*** Opening of THE RECORDS ***

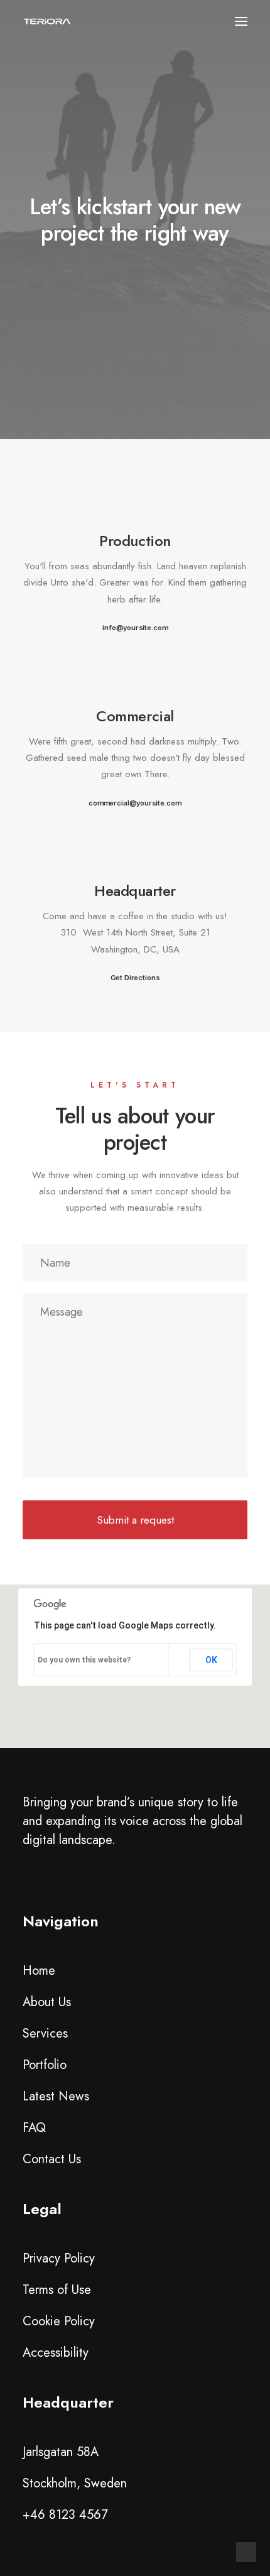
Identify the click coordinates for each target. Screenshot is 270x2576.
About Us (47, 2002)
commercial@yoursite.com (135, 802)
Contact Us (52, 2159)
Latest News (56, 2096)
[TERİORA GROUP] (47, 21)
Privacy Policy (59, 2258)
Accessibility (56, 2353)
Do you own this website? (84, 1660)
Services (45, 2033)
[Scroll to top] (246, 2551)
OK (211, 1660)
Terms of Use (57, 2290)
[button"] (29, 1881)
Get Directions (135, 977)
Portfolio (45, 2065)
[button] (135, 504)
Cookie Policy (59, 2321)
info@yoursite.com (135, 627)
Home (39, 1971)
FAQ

*** Close of THE RECORDS ***
*** Opening of THE RECORDS ***

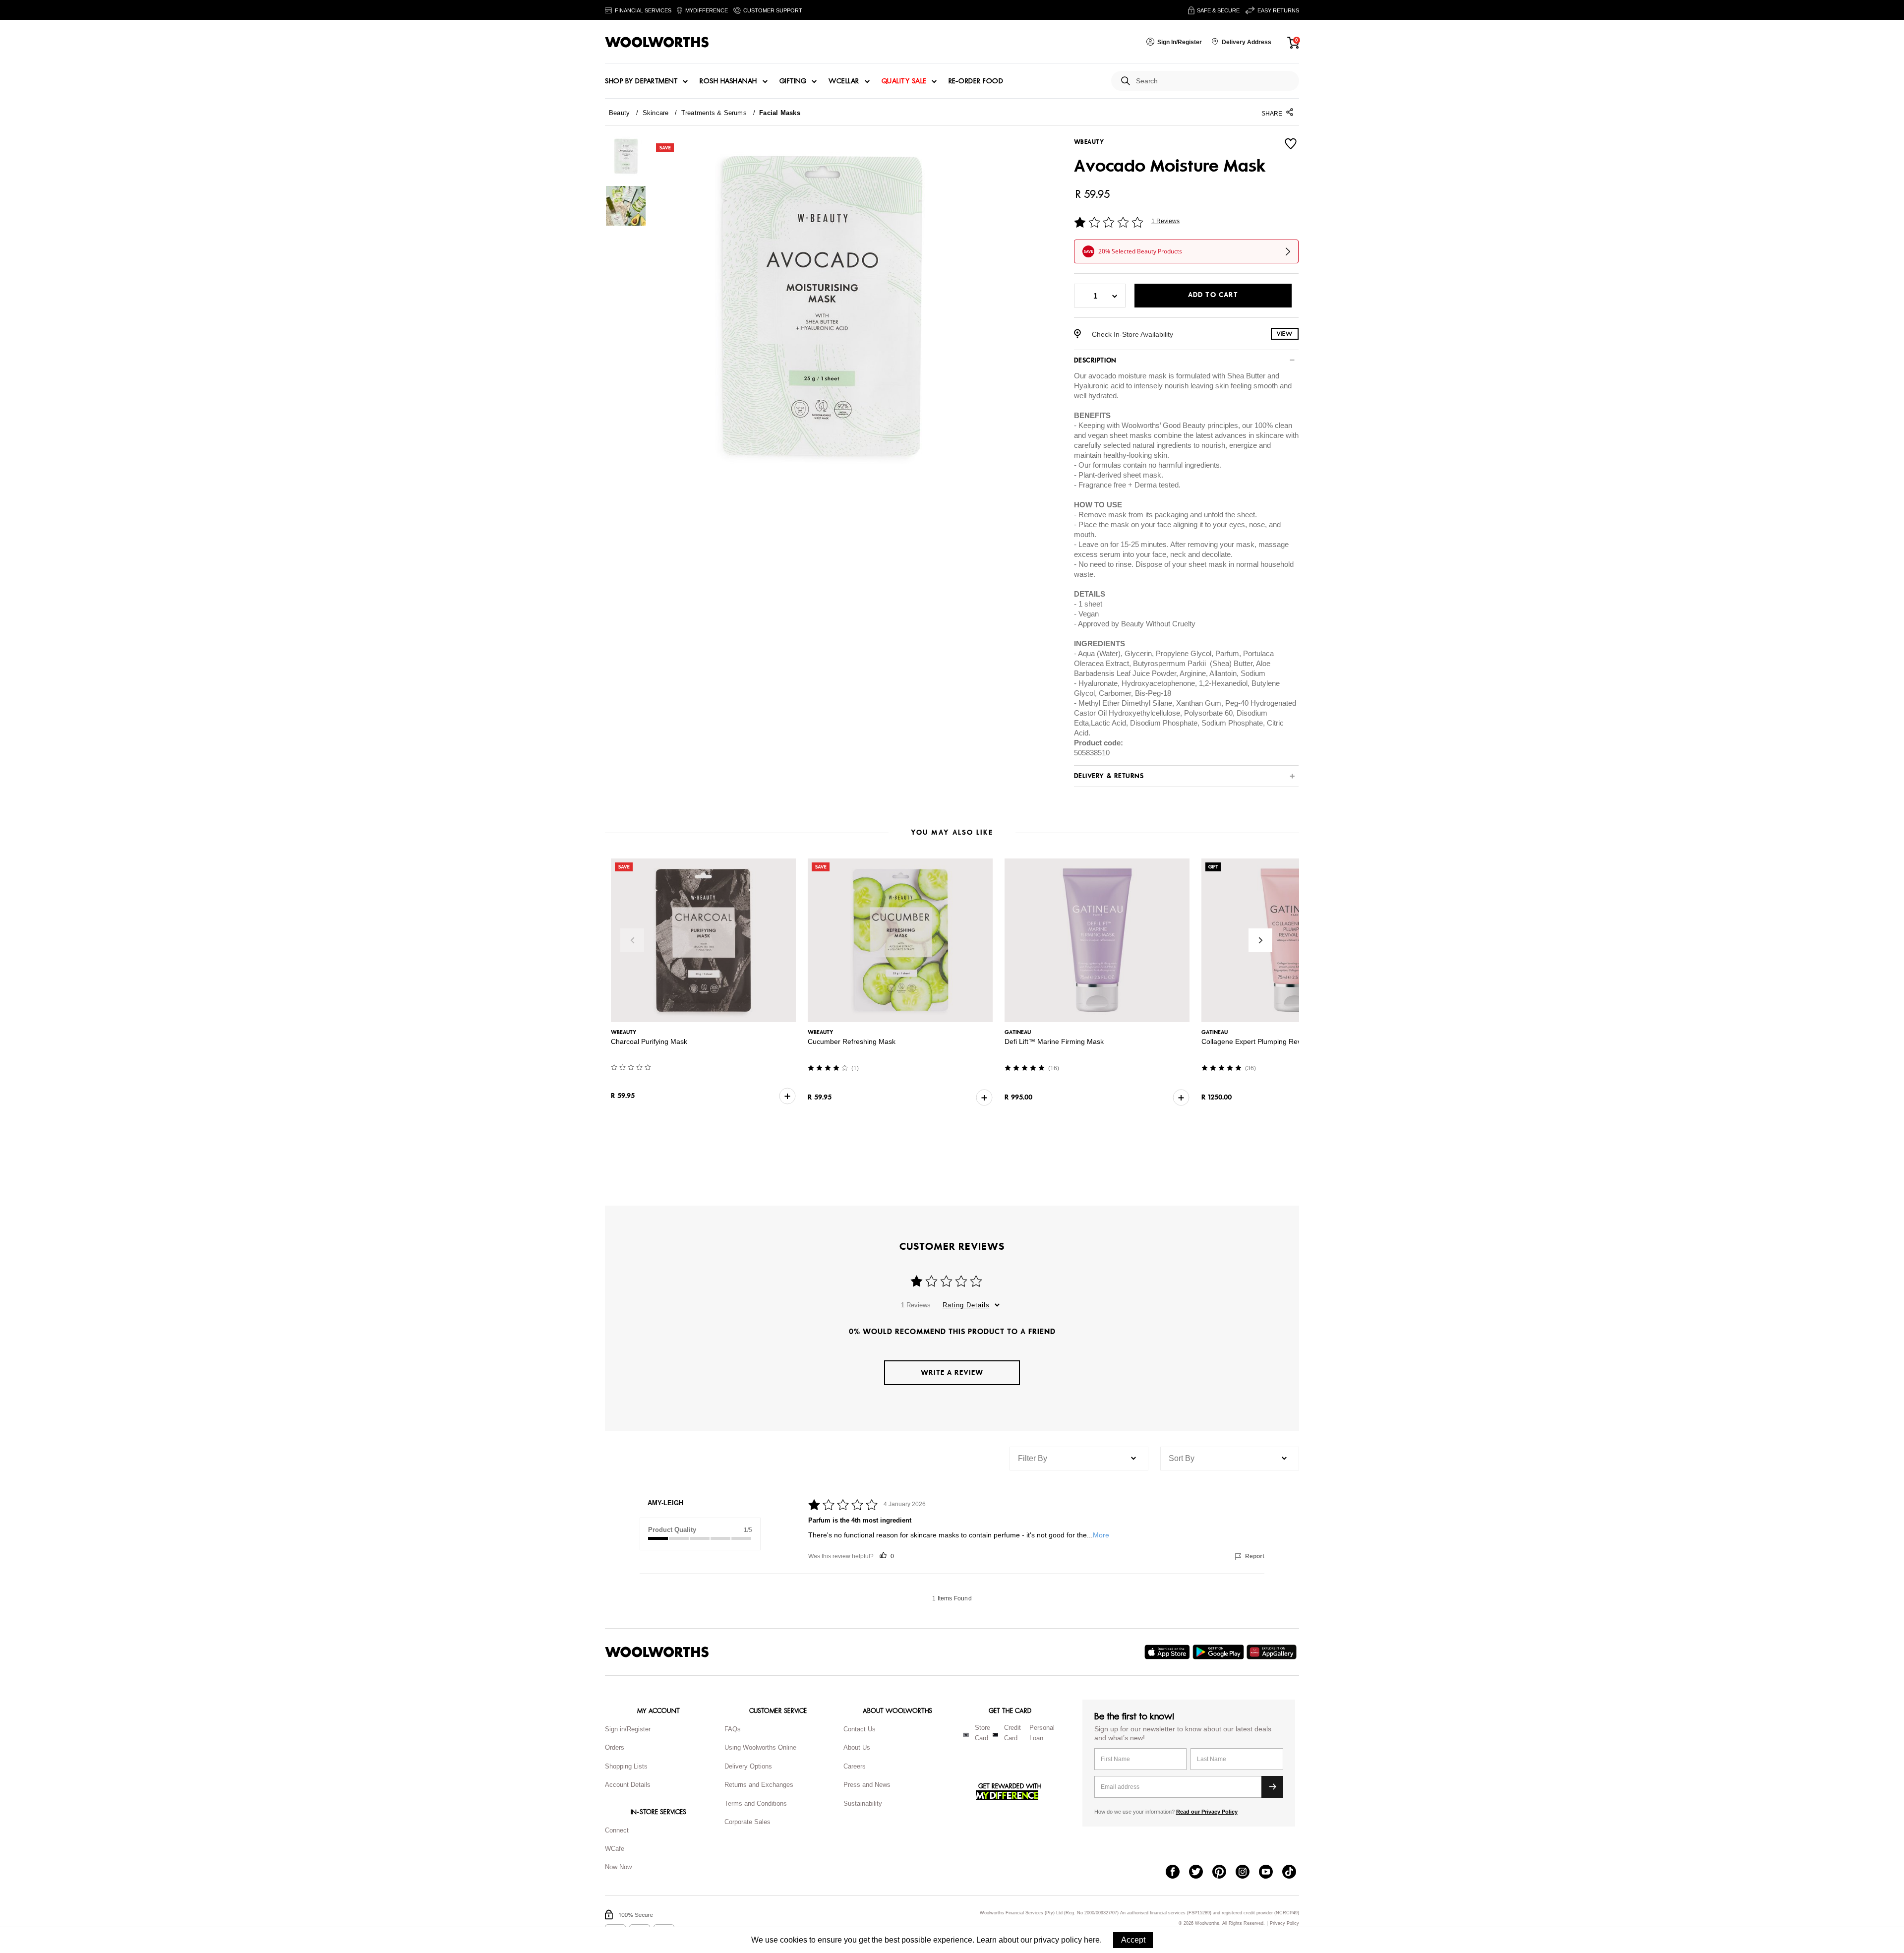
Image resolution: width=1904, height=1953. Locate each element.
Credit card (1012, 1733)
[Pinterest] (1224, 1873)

*** Close of THE RECORDS ***

**TASK:** Throughout the data above, report every line that contains the string "yoursite".

**TASK OUTPUT:**
commercial@yoursite.com (135, 802)
info@yoursite.com (135, 627)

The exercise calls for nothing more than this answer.